Rainbow in the Dark: The Complete Saga

GameStop, Inc.

by Whitney Grace
Contributing Writer

Rainbow_Saga_CoverBack in the 1980s, it was common to see an after school special where a rock band used the power of music to bring peace to the world. Not surprisingly, these specials just plain sucked. The animation was cheap, the music was forgetful, and the characters had hip eighties names that were very bad in hindsight. Yet many eighties children remember these animation abominations with nostalgic glasses overcoming all the flaws Why? It was because they loved the simplicity of them and they were cool once upon a time.

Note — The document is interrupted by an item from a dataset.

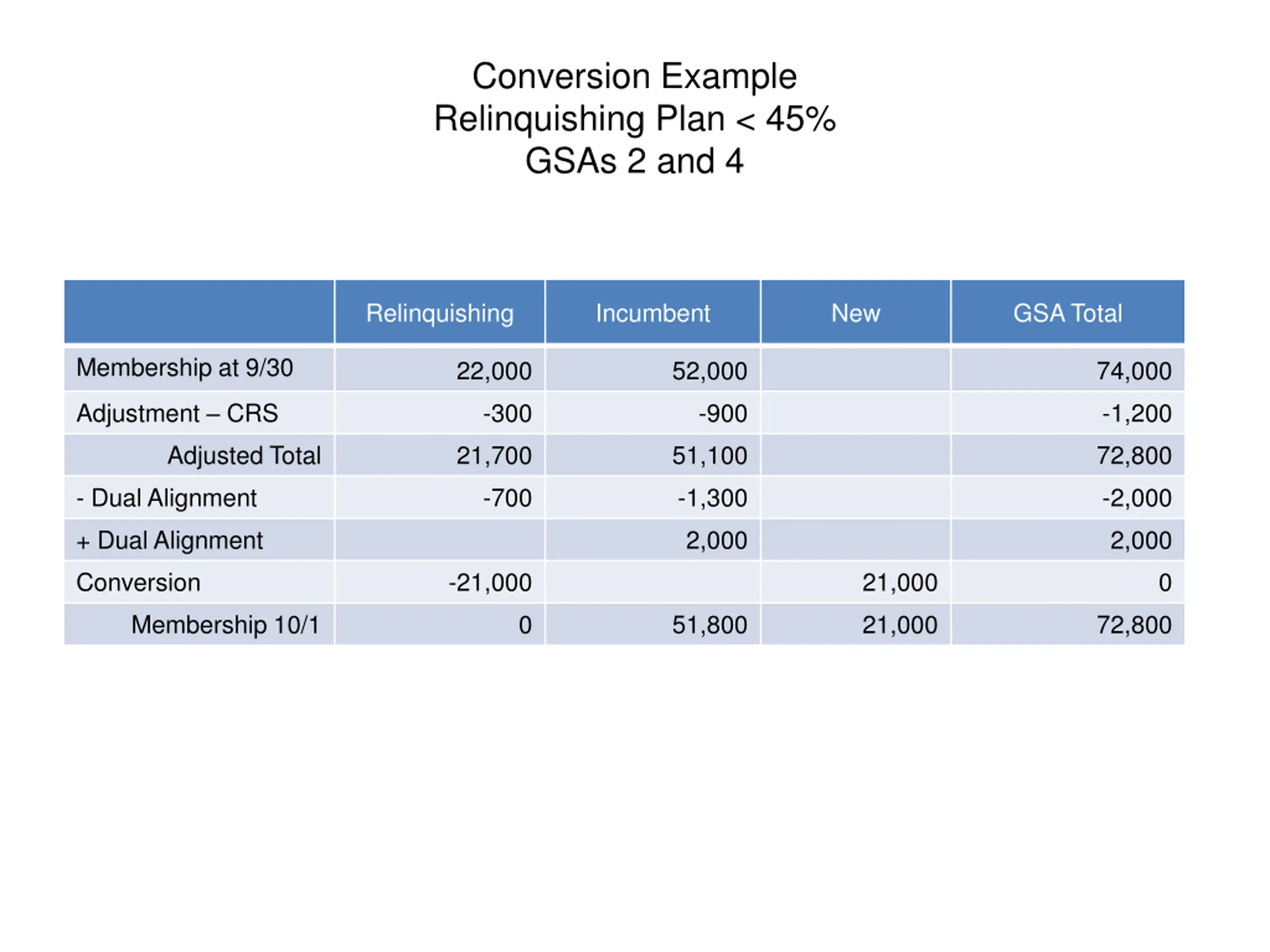Click the '- Dual Alignment' row label
1270x952 pixels.
167,498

Besides that, when you wash away all the plot devices and kitschy toy tie-ins and a decent idea remains: music bringing peace to the world.

Adam Withers and Comfort Love are an unstoppable independent comic force. They took the 1980s rock and roll cartoon concept and turned it upside down into a soundless “save the world” rock opera. Rainbow in the Dark is about a world covered in the Gloom. Everything is black and white. The heroine, Donna, feels trapped and bored in her perfectly controlled, perfectly gray world and longs for something to make her life spring into action. Color and adventure are just around the corner. Donna sees a colorful group of people driving around in a tricked out hot rod, touting guns and fighting some monsters that suddenly appeared. Donna, at first, marvels at the group, but then she notices the monster about to eat her. The color-coded kids save Donna and whisk her away to their home, where freedom and music breathe in peace.

After her rescue, the outgoing and glamorous Raina, who explains that the Gloom is a force that sucks the spontaneous spice of life out of everyone, quickly befriends Donna. The Veratu, grim reaper like creatures infused with megalomaniac syndrome, command the Gloom. Their plan is to destroy all the hidden resistance pockets and transform people in docile, compliant vessels. Donna, Raina, and their allies battle the Veratu to purge their lives of the gray and evil to a live a true free life, full of music and laughter.

The comic writing duo state that Rainbow in the Dark is a fantastic fairytale rock opera. Little else can describe the technicolor story that blasts from the pages the moment you open the book. While the story telling is strong and concise, one of its biggest strengths comes from embracing characters with more than one skin color, body shapes, and sexual preference. Most comics stagnant on character physical traits, but Adam and Comfort opened the paint box and let everything spill onto the page. Their effort was not forced and gave the comic a sense of realism even though it is a fantasy story. With all sappiness aside, the overall message of standing together and relying on love to solve problems was another positive quality often lacking in more mature graphic novels.

The dialogue is interlaced with song titles and lyrics. Before you know it the tune to some of the songs will be playing as background music. Sometimes these insertions distract from the bigger story, because the song’s themselves carry their own history and that can be overpowering. Rainbow in the Dark also runs a little too fast, one moment they are staging a war and the next they are in the final show down. This is attributable to it first being published as stand-alone issues; it is better to read it smaller chapters to receive the full impact.

Adam and Comfort worked in tandem on the drawings. Comfort did the black and white, while Adam did the colored. Their drawing styles have meshed over the years so that one’s style is indistinguishable from the other. Publishers called the artwork too cartoony, but it lacks the exaggerated quality most American cartoons have. Their style instead is a cross between shojo and the “superhero look” housed in Marvel and DC comics. It is professionally unique.

Rainbow in the Dark is ultimately about love and conquering fear. Some of the themes are a little over-saturated with the “save the world” attitude, but overall an original work.